▸ Data records
==========

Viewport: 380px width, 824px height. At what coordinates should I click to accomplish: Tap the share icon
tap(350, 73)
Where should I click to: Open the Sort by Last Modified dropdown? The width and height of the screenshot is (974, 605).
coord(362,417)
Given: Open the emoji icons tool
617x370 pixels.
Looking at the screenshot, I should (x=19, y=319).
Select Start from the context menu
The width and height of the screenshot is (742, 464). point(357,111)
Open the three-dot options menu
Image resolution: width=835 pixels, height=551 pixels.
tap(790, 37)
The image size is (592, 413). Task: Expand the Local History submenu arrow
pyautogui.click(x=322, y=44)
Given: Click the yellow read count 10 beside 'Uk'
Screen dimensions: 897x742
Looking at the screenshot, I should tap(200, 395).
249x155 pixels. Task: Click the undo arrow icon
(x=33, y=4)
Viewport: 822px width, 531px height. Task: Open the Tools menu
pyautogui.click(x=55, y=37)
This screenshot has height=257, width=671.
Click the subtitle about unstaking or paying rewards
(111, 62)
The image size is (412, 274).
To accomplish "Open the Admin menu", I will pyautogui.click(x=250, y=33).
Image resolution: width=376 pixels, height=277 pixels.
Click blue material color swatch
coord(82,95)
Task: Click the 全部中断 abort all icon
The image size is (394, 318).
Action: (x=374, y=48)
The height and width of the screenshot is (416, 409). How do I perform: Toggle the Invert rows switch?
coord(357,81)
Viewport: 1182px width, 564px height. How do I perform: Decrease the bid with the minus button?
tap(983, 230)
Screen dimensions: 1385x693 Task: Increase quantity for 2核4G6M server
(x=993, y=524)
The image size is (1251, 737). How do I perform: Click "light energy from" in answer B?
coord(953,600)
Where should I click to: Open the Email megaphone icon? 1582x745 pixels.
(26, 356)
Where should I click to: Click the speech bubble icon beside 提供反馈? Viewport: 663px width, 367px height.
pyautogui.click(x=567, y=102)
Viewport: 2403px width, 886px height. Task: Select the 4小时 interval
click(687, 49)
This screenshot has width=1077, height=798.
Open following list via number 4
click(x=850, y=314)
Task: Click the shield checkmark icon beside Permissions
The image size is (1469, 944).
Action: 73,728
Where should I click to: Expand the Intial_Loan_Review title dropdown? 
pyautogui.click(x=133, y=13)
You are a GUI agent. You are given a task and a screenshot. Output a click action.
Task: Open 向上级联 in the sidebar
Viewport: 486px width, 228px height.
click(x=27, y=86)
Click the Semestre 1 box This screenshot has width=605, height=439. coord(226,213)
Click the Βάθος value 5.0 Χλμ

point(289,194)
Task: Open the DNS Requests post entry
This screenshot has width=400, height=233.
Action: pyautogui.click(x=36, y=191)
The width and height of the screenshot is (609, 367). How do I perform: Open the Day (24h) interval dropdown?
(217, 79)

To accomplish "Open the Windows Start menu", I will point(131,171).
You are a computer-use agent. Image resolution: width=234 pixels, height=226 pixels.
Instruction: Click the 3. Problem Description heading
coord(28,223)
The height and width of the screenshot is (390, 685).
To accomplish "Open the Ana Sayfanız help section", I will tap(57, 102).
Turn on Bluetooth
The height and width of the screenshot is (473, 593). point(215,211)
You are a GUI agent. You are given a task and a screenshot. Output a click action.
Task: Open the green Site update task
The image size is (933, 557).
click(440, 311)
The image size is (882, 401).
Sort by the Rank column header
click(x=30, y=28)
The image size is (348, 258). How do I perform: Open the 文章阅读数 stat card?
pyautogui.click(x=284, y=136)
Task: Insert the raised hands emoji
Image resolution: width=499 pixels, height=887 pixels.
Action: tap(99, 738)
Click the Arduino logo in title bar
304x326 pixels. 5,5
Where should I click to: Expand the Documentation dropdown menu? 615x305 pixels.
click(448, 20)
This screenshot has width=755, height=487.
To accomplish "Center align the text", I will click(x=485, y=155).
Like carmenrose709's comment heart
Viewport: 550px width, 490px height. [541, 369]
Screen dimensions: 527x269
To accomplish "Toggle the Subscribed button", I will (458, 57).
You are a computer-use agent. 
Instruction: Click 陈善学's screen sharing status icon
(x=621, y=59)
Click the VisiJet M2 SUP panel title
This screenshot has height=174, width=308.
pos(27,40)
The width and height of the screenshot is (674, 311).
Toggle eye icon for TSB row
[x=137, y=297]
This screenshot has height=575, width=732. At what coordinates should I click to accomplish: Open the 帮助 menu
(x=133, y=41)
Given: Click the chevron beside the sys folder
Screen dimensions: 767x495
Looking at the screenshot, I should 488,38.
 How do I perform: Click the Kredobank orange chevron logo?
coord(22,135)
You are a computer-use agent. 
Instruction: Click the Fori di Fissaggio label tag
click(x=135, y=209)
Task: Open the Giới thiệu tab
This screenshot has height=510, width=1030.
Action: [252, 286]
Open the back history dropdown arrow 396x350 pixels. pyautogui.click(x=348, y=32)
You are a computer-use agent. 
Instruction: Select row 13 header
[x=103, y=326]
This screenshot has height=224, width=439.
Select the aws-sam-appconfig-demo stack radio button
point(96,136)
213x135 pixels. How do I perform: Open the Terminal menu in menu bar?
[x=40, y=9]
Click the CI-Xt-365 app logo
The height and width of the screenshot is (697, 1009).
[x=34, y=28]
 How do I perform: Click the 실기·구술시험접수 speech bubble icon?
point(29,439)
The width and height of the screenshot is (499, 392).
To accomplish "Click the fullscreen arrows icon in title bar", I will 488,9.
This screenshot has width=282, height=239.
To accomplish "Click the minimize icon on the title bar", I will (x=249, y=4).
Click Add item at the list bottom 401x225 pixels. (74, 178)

==========

▸ Exercise directions
Print out each record above exactly, with nothing omitted.

▸ Result below
Viewport: 380px width, 824px height. At what coordinates should I click to accomplish: Tap the share icon
tap(350, 73)
Where should I click to: Open the Sort by Last Modified dropdown? The width and height of the screenshot is (974, 605).
coord(362,417)
Given: Open the emoji icons tool
617x370 pixels.
Looking at the screenshot, I should (x=19, y=319).
Select Start from the context menu
The width and height of the screenshot is (742, 464). point(357,111)
Open the three-dot options menu
Image resolution: width=835 pixels, height=551 pixels.
tap(790, 37)
The image size is (592, 413). Task: Expand the Local History submenu arrow
pyautogui.click(x=322, y=44)
Given: Click the yellow read count 10 beside 'Uk'
Screen dimensions: 897x742
Looking at the screenshot, I should tap(200, 395).
249x155 pixels. Task: Click the undo arrow icon
(x=33, y=4)
Viewport: 822px width, 531px height. Task: Open the Tools menu
pyautogui.click(x=55, y=37)
This screenshot has height=257, width=671.
Click the subtitle about unstaking or paying rewards
(111, 62)
The image size is (412, 274).
To accomplish "Open the Admin menu", I will pyautogui.click(x=250, y=33).
Image resolution: width=376 pixels, height=277 pixels.
Click blue material color swatch
coord(82,95)
Task: Click the 全部中断 abort all icon
The image size is (394, 318).
Action: (x=374, y=48)
The height and width of the screenshot is (416, 409). How do I perform: Toggle the Invert rows switch?
coord(357,81)
Viewport: 1182px width, 564px height. How do I perform: Decrease the bid with the minus button?
tap(983, 230)
Screen dimensions: 1385x693 Task: Increase quantity for 2核4G6M server
(x=993, y=524)
The image size is (1251, 737). How do I perform: Click "light energy from" in answer B?
coord(953,600)
Where should I click to: Open the Email megaphone icon? 1582x745 pixels.
(26, 356)
Where should I click to: Click the speech bubble icon beside 提供反馈? Viewport: 663px width, 367px height.
pyautogui.click(x=567, y=102)
Viewport: 2403px width, 886px height. Task: Select the 4小时 interval
click(687, 49)
This screenshot has width=1077, height=798.
Open following list via number 4
click(x=850, y=314)
Task: Click the shield checkmark icon beside Permissions
The image size is (1469, 944).
Action: 73,728
Where should I click to: Expand the Intial_Loan_Review title dropdown? 
pyautogui.click(x=133, y=13)
You are a GUI agent. You are given a task and a screenshot. Output a click action.
Task: Open 向上级联 in the sidebar
Viewport: 486px width, 228px height.
click(x=27, y=86)
Click the Semestre 1 box This screenshot has width=605, height=439. coord(226,213)
Click the Βάθος value 5.0 Χλμ

point(289,194)
Task: Open the DNS Requests post entry
This screenshot has width=400, height=233.
Action: pyautogui.click(x=36, y=191)
The width and height of the screenshot is (609, 367). How do I perform: Open the Day (24h) interval dropdown?
(217, 79)

To accomplish "Open the Windows Start menu", I will point(131,171).
You are a computer-use agent. Image resolution: width=234 pixels, height=226 pixels.
Instruction: Click the 3. Problem Description heading
coord(28,223)
The height and width of the screenshot is (390, 685).
To accomplish "Open the Ana Sayfanız help section", I will tap(57, 102).
Turn on Bluetooth
The height and width of the screenshot is (473, 593). point(215,211)
You are a GUI agent. You are given a task and a screenshot. Output a click action.
Task: Open the green Site update task
The image size is (933, 557).
click(440, 311)
The image size is (882, 401).
Sort by the Rank column header
click(x=30, y=28)
The image size is (348, 258). How do I perform: Open the 文章阅读数 stat card?
pyautogui.click(x=284, y=136)
Task: Insert the raised hands emoji
Image resolution: width=499 pixels, height=887 pixels.
Action: tap(99, 738)
Click the Arduino logo in title bar
304x326 pixels. 5,5
Where should I click to: Expand the Documentation dropdown menu? 615x305 pixels.
click(448, 20)
This screenshot has width=755, height=487.
To accomplish "Center align the text", I will click(x=485, y=155).
Like carmenrose709's comment heart
Viewport: 550px width, 490px height. [541, 369]
Screen dimensions: 527x269
To accomplish "Toggle the Subscribed button", I will (458, 57).
You are a computer-use agent. 
Instruction: Click 陈善学's screen sharing status icon
(x=621, y=59)
Click the VisiJet M2 SUP panel title
This screenshot has height=174, width=308.
pos(27,40)
The width and height of the screenshot is (674, 311).
Toggle eye icon for TSB row
[x=137, y=297]
This screenshot has height=575, width=732. At what coordinates should I click to accomplish: Open the 帮助 menu
(x=133, y=41)
Given: Click the chevron beside the sys folder
Screen dimensions: 767x495
Looking at the screenshot, I should 488,38.
 How do I perform: Click the Kredobank orange chevron logo?
coord(22,135)
You are a computer-use agent. 
Instruction: Click the Fori di Fissaggio label tag
click(x=135, y=209)
Task: Open the Giới thiệu tab
This screenshot has height=510, width=1030.
Action: [252, 286]
Open the back history dropdown arrow 396x350 pixels. pyautogui.click(x=348, y=32)
You are a computer-use agent. 
Instruction: Select row 13 header
[x=103, y=326]
This screenshot has height=224, width=439.
Select the aws-sam-appconfig-demo stack radio button
point(96,136)
213x135 pixels. How do I perform: Open the Terminal menu in menu bar?
[x=40, y=9]
Click the CI-Xt-365 app logo
The height and width of the screenshot is (697, 1009).
[x=34, y=28]
 How do I perform: Click the 실기·구술시험접수 speech bubble icon?
point(29,439)
The width and height of the screenshot is (499, 392).
To accomplish "Click the fullscreen arrows icon in title bar", I will 488,9.
This screenshot has width=282, height=239.
To accomplish "Click the minimize icon on the title bar", I will (x=249, y=4).
Click Add item at the list bottom 401x225 pixels. (74, 178)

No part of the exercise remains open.